I have personally learned a lot this past week. I learned that having a flu in the summer time is not particularly enjoyable, as if it is fun any other time of the year. Having a 102-degree temperature while the heat index is 110 degrees outside is especially most dreadful (in case you were wondering). I also learned something of even greater value. I learned about the fascinating role Christianity has played in the demise of slavery. In fact, the Christian worldview should most certainly be accredited with the removal of the practice despite financial woes held by anti-Abolitionists. Many critics have claimed that the Christian Bible does not go far enough in speaking out against the horrible practices of human slavery. What I have found demonstrates quite the opposite. I have found two particularly interesting ways that Christianity led to the demise of slavery.
Christianity revolutionized the way slaves were viewed.
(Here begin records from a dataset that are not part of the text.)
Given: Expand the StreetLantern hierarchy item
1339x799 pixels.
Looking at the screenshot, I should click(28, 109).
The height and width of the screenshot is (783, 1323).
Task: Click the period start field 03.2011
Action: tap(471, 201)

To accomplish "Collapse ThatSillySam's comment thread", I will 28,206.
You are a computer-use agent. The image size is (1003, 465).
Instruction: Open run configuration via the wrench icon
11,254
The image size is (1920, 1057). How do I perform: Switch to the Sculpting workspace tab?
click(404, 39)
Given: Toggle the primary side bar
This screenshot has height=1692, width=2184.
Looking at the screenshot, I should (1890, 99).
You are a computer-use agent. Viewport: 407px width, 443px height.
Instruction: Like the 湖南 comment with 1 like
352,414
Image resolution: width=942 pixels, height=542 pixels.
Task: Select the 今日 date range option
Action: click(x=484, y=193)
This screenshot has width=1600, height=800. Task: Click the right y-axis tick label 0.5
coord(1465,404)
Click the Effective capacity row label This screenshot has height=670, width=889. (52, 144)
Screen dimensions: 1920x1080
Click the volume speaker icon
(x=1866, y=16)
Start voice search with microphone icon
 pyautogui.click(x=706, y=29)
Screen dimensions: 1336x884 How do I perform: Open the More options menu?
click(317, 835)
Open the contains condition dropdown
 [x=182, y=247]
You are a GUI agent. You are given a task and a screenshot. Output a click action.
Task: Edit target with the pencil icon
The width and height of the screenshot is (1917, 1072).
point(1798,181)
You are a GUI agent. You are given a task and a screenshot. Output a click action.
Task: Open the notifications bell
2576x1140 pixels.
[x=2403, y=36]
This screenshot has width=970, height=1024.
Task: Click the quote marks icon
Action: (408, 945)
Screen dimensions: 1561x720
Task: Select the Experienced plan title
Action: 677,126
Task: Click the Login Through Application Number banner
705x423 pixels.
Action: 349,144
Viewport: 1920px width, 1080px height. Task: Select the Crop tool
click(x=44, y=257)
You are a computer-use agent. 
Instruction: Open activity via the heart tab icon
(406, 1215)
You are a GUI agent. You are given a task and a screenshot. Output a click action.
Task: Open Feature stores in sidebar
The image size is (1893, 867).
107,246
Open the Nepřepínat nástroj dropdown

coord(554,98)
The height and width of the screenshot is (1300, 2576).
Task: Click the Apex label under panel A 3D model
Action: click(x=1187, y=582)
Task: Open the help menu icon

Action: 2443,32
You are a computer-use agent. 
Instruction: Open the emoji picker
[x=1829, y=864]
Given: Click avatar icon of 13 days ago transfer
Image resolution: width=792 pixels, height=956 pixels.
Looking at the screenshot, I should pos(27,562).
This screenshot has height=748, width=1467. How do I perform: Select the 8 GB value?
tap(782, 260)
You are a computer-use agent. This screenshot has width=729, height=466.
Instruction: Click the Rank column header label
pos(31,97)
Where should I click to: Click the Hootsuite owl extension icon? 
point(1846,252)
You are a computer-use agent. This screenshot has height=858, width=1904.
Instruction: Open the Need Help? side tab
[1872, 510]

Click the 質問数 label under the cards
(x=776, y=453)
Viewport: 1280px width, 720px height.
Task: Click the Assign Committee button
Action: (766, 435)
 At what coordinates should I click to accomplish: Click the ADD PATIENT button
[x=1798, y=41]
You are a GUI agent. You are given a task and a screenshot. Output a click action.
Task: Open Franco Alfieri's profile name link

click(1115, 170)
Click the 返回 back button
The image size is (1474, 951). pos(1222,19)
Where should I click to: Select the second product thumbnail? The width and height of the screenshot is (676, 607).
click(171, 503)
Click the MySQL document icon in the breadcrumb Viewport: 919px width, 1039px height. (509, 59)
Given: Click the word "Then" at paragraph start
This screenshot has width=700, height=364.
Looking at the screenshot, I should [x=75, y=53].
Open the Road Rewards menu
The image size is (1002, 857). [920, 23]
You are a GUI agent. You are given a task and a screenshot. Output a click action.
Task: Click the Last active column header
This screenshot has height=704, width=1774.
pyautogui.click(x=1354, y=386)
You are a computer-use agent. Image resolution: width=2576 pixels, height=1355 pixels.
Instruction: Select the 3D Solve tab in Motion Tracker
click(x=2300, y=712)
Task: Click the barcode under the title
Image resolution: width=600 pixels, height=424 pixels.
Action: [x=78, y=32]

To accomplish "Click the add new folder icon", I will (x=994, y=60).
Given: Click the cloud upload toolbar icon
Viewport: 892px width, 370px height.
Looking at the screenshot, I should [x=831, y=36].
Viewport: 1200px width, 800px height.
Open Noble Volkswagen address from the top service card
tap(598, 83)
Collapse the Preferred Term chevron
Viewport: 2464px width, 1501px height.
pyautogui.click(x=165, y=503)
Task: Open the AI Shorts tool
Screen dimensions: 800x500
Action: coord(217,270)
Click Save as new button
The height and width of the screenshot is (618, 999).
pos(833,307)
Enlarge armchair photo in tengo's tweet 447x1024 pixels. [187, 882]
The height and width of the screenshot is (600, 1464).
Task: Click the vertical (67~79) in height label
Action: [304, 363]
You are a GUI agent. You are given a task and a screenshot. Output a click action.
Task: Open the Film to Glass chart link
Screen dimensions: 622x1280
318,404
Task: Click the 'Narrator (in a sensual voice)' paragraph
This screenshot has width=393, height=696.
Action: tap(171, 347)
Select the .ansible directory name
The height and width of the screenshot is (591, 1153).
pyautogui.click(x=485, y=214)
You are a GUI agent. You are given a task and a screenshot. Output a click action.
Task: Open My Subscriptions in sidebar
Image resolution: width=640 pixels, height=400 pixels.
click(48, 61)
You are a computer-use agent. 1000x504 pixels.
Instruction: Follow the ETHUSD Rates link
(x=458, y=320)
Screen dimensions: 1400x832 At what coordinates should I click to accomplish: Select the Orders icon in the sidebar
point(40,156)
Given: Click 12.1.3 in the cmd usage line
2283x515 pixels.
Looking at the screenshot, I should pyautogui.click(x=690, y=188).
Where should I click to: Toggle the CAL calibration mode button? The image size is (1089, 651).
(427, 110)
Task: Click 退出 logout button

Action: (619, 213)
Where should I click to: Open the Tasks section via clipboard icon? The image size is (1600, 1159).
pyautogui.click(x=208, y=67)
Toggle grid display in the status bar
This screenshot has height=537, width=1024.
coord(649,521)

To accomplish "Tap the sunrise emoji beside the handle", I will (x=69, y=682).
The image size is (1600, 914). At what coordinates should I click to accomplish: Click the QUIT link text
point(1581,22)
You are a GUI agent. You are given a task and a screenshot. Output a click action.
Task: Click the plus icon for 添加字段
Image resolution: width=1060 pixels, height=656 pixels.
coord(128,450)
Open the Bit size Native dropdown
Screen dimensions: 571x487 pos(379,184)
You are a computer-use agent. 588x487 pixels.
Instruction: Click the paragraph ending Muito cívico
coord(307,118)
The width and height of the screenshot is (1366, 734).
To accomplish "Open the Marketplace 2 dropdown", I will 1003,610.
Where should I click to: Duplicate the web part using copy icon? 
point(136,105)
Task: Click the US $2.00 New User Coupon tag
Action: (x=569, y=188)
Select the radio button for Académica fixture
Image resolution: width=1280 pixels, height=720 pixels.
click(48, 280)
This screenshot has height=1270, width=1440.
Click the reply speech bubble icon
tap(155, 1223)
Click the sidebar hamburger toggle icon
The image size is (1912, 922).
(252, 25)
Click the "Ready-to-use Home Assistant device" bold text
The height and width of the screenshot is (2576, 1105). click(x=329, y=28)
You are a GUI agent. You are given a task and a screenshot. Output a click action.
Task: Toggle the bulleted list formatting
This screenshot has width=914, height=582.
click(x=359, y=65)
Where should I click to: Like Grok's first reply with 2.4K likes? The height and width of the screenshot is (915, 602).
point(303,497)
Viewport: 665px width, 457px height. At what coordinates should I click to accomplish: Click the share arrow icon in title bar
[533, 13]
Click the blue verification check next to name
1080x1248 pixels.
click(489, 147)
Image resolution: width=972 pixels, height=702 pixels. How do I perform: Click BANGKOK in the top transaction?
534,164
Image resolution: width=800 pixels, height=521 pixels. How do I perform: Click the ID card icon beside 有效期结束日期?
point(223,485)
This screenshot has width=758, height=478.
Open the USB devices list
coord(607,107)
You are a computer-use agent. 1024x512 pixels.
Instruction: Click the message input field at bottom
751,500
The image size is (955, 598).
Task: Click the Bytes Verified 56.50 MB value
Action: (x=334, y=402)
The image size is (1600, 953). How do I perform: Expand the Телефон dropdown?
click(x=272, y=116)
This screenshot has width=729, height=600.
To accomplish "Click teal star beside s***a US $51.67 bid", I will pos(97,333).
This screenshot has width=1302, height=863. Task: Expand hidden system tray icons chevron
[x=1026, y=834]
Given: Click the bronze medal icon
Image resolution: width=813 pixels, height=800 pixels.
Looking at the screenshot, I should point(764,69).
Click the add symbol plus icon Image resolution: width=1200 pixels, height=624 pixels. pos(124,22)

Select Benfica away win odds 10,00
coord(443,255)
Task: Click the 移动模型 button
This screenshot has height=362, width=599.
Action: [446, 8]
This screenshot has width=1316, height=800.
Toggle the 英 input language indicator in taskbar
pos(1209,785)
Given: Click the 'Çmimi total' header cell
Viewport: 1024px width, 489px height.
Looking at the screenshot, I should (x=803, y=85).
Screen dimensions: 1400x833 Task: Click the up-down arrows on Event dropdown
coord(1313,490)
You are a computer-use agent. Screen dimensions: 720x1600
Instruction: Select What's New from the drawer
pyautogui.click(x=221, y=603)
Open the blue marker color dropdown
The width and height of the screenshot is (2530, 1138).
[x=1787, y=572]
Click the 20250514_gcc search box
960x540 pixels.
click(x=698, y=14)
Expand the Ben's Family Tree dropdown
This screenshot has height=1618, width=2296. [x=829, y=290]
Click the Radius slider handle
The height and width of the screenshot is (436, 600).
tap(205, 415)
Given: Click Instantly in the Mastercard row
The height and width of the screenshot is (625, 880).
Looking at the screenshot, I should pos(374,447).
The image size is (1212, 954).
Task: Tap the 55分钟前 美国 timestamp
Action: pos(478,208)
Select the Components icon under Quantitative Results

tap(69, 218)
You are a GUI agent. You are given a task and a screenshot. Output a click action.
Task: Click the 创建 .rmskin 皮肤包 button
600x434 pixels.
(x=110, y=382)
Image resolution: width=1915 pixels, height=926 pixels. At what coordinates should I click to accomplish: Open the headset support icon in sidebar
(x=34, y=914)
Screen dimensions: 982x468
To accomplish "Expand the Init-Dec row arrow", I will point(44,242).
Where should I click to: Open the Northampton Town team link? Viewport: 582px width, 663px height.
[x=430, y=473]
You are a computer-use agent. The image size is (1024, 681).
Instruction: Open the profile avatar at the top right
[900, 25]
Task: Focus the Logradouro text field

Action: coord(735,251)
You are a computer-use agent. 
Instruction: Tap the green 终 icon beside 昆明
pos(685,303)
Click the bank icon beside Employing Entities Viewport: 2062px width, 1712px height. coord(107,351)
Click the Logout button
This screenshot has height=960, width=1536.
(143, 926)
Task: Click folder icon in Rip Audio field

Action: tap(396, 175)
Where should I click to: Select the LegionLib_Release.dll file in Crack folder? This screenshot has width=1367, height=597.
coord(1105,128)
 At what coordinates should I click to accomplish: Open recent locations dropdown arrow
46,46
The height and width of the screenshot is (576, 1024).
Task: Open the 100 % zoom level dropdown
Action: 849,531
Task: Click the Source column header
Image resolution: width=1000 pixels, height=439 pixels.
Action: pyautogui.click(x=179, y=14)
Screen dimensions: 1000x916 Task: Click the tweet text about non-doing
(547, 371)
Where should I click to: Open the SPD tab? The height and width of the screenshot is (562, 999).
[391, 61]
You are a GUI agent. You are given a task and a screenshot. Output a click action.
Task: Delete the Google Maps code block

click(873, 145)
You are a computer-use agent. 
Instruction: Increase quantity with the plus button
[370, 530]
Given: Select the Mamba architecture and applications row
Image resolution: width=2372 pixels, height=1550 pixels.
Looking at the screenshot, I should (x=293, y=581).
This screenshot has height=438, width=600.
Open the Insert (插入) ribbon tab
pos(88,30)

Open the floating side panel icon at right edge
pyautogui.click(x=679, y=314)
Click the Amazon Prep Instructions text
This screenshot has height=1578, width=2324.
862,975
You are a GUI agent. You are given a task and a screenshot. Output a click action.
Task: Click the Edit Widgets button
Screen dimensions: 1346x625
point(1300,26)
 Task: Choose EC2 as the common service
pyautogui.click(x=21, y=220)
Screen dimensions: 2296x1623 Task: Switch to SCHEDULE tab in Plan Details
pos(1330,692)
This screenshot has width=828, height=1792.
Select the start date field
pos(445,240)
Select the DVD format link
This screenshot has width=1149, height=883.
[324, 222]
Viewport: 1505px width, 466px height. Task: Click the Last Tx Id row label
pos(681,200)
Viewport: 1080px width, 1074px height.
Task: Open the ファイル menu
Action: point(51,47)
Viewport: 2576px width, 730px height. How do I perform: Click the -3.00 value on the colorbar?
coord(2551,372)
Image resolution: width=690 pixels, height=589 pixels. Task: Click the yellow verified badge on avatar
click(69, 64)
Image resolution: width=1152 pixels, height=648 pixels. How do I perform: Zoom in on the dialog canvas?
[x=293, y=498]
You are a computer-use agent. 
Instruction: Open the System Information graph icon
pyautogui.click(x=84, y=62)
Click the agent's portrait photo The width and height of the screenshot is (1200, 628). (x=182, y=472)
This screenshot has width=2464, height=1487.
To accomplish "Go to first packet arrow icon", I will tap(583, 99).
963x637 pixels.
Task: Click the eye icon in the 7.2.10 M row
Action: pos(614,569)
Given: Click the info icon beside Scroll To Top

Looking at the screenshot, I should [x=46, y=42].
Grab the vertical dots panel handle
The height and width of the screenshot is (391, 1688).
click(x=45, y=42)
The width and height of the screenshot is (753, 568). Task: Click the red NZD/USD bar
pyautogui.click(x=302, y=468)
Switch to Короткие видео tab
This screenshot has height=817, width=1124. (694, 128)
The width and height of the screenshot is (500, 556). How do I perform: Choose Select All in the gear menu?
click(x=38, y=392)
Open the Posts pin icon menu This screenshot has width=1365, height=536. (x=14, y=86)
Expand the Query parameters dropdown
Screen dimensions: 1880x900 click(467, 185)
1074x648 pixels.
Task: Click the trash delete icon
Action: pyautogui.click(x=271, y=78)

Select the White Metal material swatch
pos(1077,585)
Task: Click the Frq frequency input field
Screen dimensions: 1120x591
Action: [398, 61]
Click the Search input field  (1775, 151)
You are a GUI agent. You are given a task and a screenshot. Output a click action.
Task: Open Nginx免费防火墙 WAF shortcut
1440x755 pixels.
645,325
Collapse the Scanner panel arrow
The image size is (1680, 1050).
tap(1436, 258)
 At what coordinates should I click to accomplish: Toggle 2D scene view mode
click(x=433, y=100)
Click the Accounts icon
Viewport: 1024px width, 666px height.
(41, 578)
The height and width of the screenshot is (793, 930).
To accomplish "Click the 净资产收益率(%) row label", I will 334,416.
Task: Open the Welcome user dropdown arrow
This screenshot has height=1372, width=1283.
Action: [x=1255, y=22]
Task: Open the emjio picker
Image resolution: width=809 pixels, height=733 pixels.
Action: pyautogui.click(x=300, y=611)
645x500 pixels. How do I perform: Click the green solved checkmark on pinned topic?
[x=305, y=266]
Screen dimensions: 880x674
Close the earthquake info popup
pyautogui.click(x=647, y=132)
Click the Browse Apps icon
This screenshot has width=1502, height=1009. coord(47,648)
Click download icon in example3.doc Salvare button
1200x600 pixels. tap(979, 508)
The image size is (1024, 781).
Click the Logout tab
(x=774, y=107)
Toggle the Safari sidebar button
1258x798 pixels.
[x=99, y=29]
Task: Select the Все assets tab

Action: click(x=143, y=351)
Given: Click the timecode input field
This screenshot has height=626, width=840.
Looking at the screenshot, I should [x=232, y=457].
Critics often focus on the New Testament writer’s lack of reform as it pertained to the issue of slavery. Yet, how were the New Testament writers supposed to bring reform when most of them held no offices? For those Christians who knew people of notoriety, those individuals held positions in Jewish life. Jews were under the authority of the Roman Empire. So, exactly how were they to bring reform to the Roman Empire? Even if they by chance knew someone high in the Roman monarchy, how would the notion that all were equal in the eyes of God settle with a monarch who sought to keep people in check under his jurisdictional authority? They couldn’t.
Nevertheless, the message found in the New Testament was revolutionary in Greco-Roman times. The apostle Paul notes that “in one Spirit we were all baptized into one body—Jews or Greeks, slaves or free—all were made to drink of one Spirit” (1 Corinthians 12:13, ESV). Yes, it should be noted that slavery was much different in ancient times than it was in Colonial America. With this in mind, it is still inconceivable that Paul would exclaim that slaves held the same position as freedmen in the body of Christ. This was a revolutionary concept. God had saved a people that included individuals from all walks of life. For that reason, he could proclaim that “There is neither Jew nor Greek, there is neither slave nor free, there is no male and female, for you are all one in Christ Jesus” (Galatians 3:28, ESV). Equipped with a mindset of love for every person, later Christians would be led to destroy the very practice of slavery.
Christianity brought about the elimination of slavery’s practice.
Historian Rodney Starks writes the following:
“Although it has been fashionable to deny it, anti-slavery doctrines began to appear in Christian theology soon after the decline of Rome and were accompanied by the eventual disappearance of slavery in all but the fringes of Christian Europe. When Europeans subsequently instituted slavery in the New World, they did so over strenuous papal opposition, a fact that was conveniently ‘lost’ from history until recently. Finally, the abolition of New World slavery was initiated and achieved by Christian activists” (Starks 2004, 291).
Timothy Keller adds, “When the abolitionists finally had British society poised to abolish slavery in their empire, planters in the colonies foretold that emancipation would cost investors enormous sums and the prices of commodities would skyrocket catastrophically. This did not deter the Abolitionists in the House of Commons” (Keller 2008, 65).
Thus, to answer the skeptics, while Christian Scriptures addressed the problem of slavery it its own way, it was in fact the ethics that flows out of the Christian worldview that led to the demise of the slave trade! Christianity also holds the answer to another kind of slavery: the slavery to sin. Freedom from that slavery can be found in the love and atonement offered by Christ Jesus.
© July 25, 2016. Brian Chilton.
Keller, Timothy. The Reason for God: Belief in an Age of Skepticism. New York: Penguin, 2008.
Starks, Rodney. For the Glory of God: How Monotheism Led to Reformations, Science, Witch-Hunts, and the End of Slavery. Princeton, NJ: Princeton University Press, 2004.